# [Collected data]
"""
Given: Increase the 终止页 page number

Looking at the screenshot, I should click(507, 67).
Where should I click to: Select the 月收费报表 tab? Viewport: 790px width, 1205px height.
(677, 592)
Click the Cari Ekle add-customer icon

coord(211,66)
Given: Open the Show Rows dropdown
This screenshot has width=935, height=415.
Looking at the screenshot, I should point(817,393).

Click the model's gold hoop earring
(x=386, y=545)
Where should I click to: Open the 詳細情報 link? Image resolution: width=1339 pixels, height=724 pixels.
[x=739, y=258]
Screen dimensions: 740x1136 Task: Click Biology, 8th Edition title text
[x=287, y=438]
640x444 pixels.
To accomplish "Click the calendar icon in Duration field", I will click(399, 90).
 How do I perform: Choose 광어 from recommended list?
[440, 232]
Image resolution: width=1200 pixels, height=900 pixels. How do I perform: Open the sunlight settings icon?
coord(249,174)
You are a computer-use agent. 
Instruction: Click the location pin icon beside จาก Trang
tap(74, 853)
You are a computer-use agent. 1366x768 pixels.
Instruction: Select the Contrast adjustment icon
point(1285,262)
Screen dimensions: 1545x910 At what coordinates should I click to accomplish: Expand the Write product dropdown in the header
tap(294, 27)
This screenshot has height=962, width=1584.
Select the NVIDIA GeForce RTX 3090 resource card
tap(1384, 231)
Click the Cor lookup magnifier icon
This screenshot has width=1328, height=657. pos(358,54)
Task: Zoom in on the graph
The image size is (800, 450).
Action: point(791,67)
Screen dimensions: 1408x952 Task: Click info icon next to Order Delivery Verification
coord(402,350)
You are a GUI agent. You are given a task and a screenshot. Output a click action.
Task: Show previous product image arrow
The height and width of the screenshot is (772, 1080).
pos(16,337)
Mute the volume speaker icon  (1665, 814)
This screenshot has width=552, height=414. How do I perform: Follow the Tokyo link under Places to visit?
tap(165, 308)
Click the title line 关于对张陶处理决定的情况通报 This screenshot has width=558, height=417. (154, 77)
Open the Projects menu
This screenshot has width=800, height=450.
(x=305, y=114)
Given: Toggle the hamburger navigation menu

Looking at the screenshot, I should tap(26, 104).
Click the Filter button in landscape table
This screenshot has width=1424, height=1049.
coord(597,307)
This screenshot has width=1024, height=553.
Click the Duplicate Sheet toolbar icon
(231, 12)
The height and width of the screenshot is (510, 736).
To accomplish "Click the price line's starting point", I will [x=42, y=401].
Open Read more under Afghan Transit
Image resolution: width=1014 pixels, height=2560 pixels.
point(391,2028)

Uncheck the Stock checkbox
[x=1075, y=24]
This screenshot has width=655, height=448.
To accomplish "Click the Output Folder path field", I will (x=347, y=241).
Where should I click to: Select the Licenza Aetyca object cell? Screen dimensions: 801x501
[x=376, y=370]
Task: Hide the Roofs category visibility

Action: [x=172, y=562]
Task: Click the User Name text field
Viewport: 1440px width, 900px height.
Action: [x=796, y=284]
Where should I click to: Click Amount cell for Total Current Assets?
"""
# [Assigned task]
Return the lines of the records that include the string "computer".

# [Solved problem]
You are a computer-use agent. 
You are a computer-use agent. 1366x768 pixels.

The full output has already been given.